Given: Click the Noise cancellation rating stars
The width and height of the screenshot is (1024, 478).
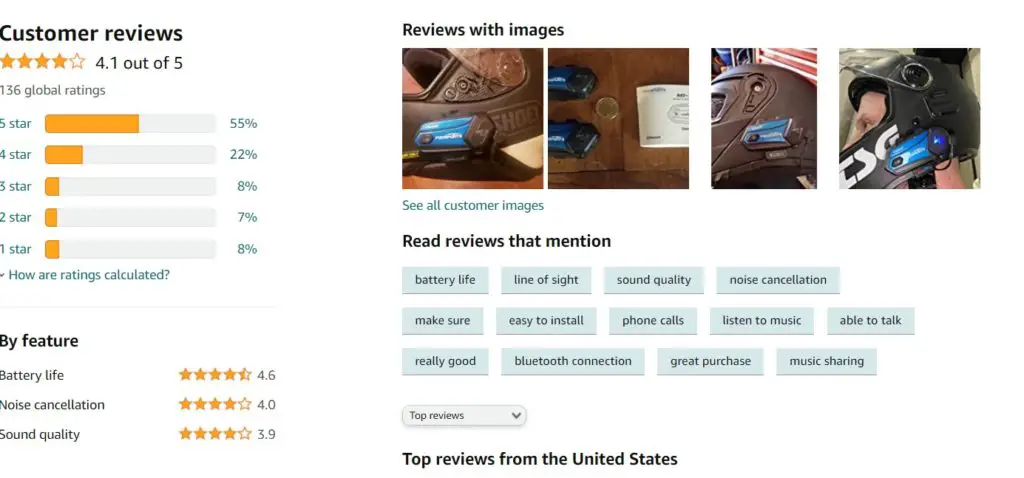Looking at the screenshot, I should point(215,404).
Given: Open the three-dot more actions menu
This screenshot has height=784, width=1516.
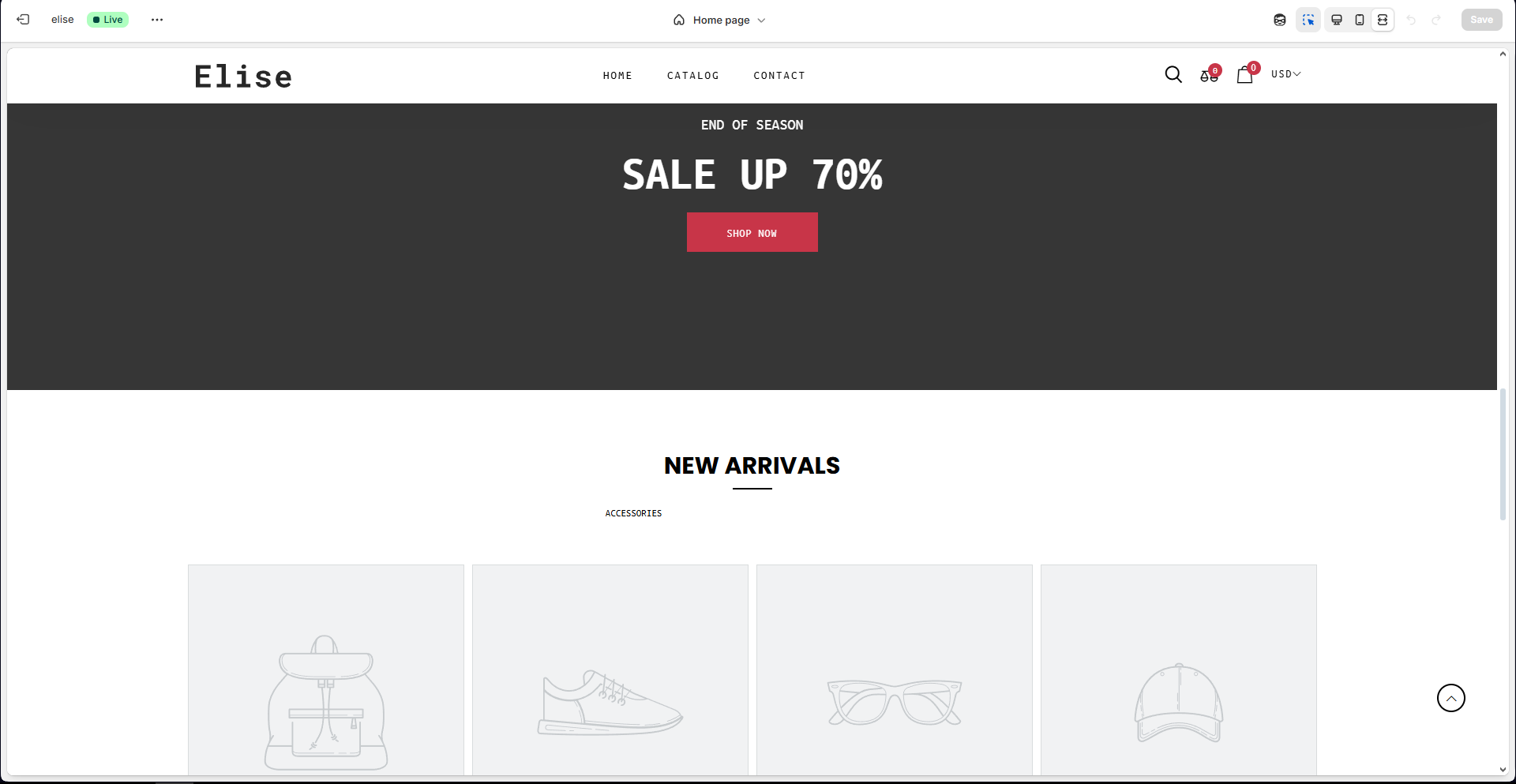Looking at the screenshot, I should point(157,20).
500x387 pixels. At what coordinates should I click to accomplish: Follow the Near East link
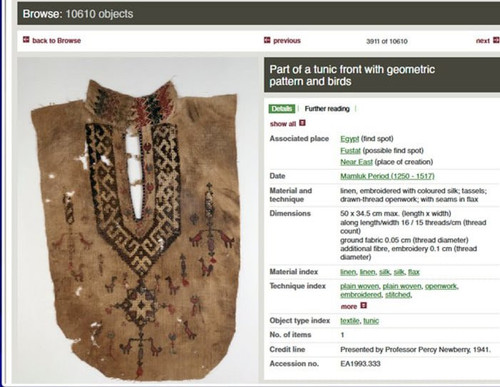(x=356, y=162)
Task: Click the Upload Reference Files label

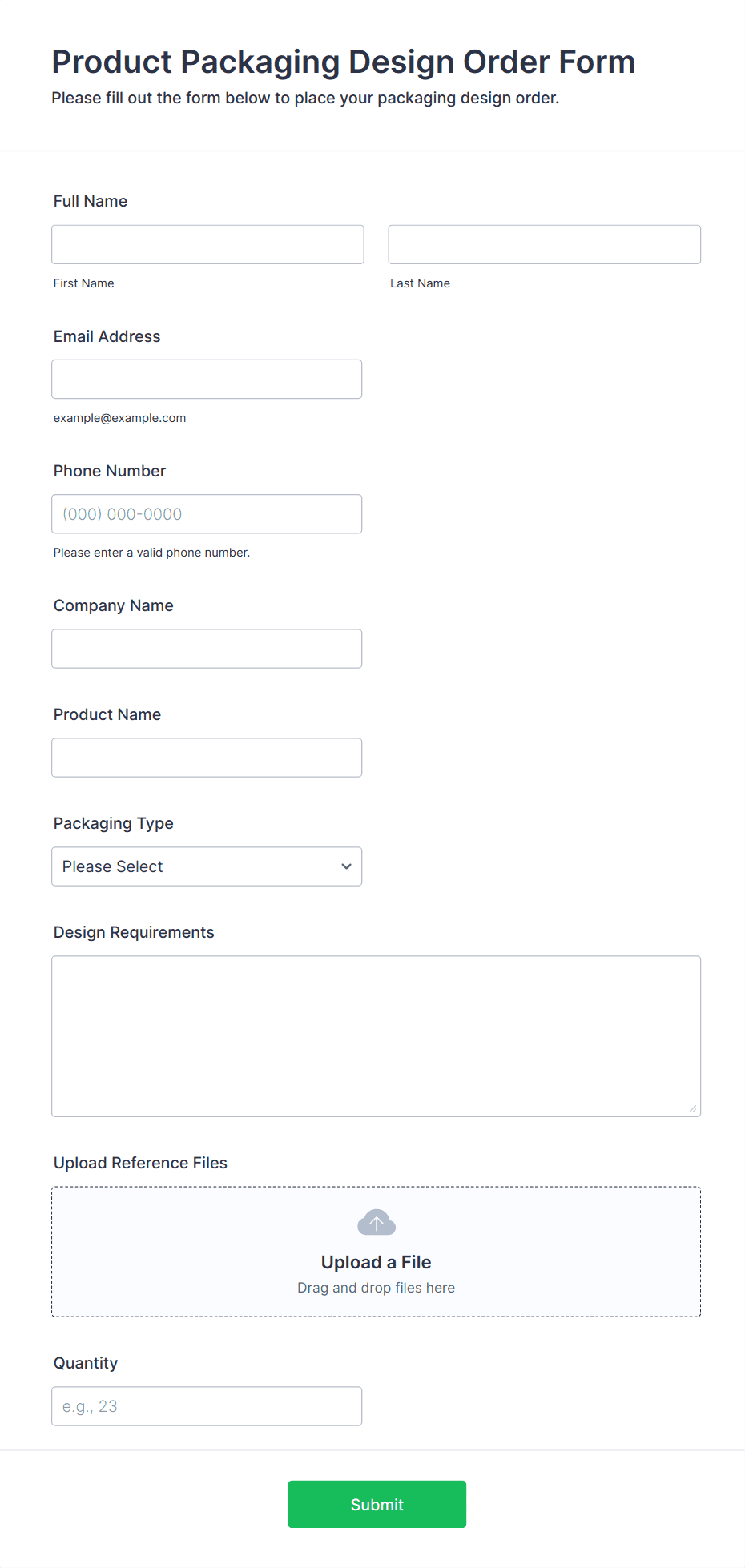Action: (x=140, y=1163)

:::

REQUIRED WORK = Your answer must be a single number: the count of lines in the records that hold the word "Given".

SOLUTION = 2